Here is a great article of interest:
edit .. ok link didn't work, here is the cut/paste. Ralph Mann's wrote this.
What Bass Eat Black bass, particularly Largemouth bass, will eat practically anything that moves and they can get into their mouths that doesn't fight back so hard they get hurt.
But, this doesn't mean they routinely eat odd items like snakes, birds, turtles, ducklings, or bread crumbs. There have been more food habit studies made on bass that any other type of scientific study. They all found the same basic facts. Adult bass diets consist mainly of smaller fish and small crustaceans (shrimp, crawfish, and small crabs in brackish water), and some frogs. All the other things they eat like snakes, ducklings, salamanders, field mice, whatever ___ are incidental and usually less than 2 percent of the total bass diet.
The dominant bass food is almost always the most readily available prey of suitable size. With second place going to the next most readily catchable prey type. Tadpoles are easy prey if they blunder into deep water. That likely is the reason frogs tend to lay eggs only in very shallow shoreline edges where bass can not range easily. It is also why we see almost no tadpoles or larval salamanders sharing deeper water with abundant bass.
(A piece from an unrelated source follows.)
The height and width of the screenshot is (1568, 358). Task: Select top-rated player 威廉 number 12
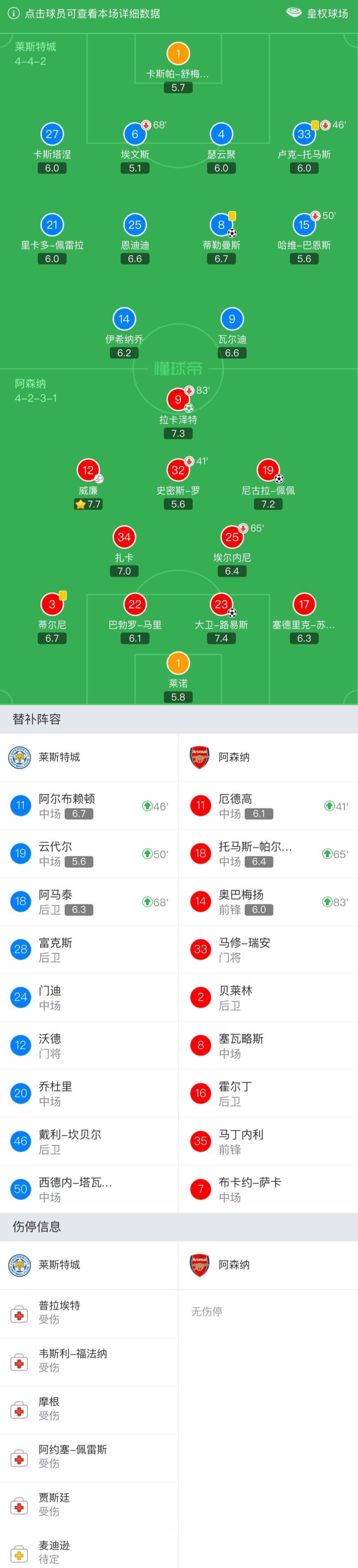89,470
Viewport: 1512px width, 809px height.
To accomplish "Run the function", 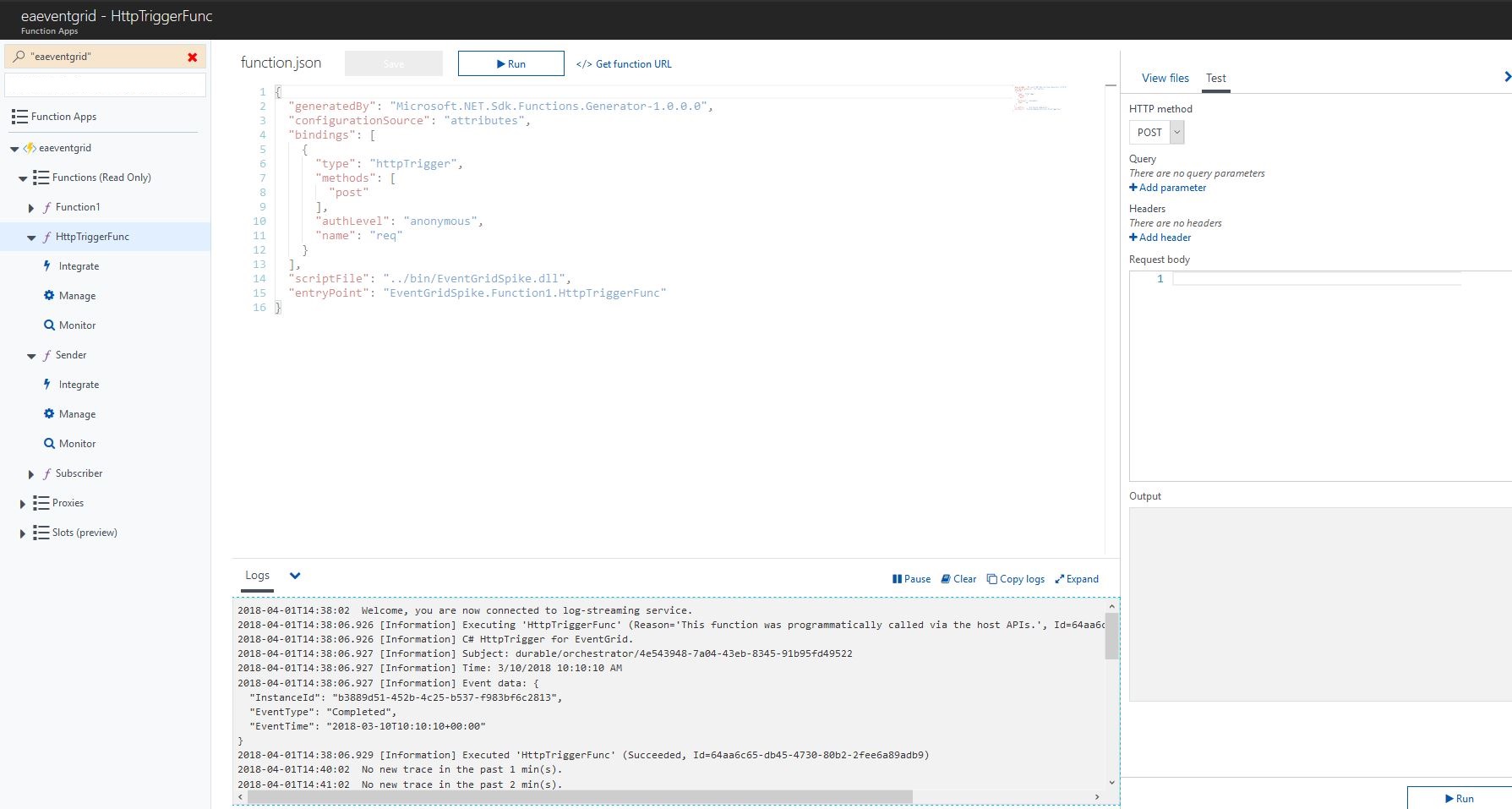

Bass that try to eat a toad, which has toxic/poisonous/foul-tasting skin, learn never to eat another. They also avoid frogs thereafter, apparently unable to see the differences. Bass that try to eat baby turtles quickly learn turtles have claws and are hard to crush, kill, and swallow. Tiny turtles claw and tear up the gills and throats of bass. Usually a bass only tries a turtle once. Small baby snakes may be easy prey, but things that fight back and might even win are usually avoided. Most big bass don't try to eat big snakes and cottonmouth snakes are to be avoided. Even lunker bass are more likely to eat a 2- to 3-inch crawfish than to take on a full grown 7-inch super-clawed, hard-shelled monster. That claws up, face the bass, and snap and pinch tactic of crawfish exists because it WORKS and keeps them alive in hostile waters.
I surmise that big worms don't really imitate big snakes, because bass eat them so readily. Small worms are likely taken because they imitate small fish. Besides shad and minnows, there are many small catfish, and darters on the bottom of most waters, and these fish are preferred and easy to catch bass foods. A worm, fry, or grub worked slowly along the bottom is a good imitator. Keep in mind that bas really don’t see details very well. That’s why the hit lures that a 4-year old human knows aren’t real minnows.
I suggest anglers usually stick to fish and crawfish imitations for maximum success at bassing. But, there are times when the rare and unusual is needed to interest an inactive fish or two. I love to experiment with odd baits, but most "helicopter lures" and duckling imitations really don't work very well. The Hannon snake head worked, as it helped float the typical sinking plastic worms of the 80s and allowed a floating-worm presentation. But, I suspect the look of a snake wasn’t very important and that any floating worm of equal size would work about as well.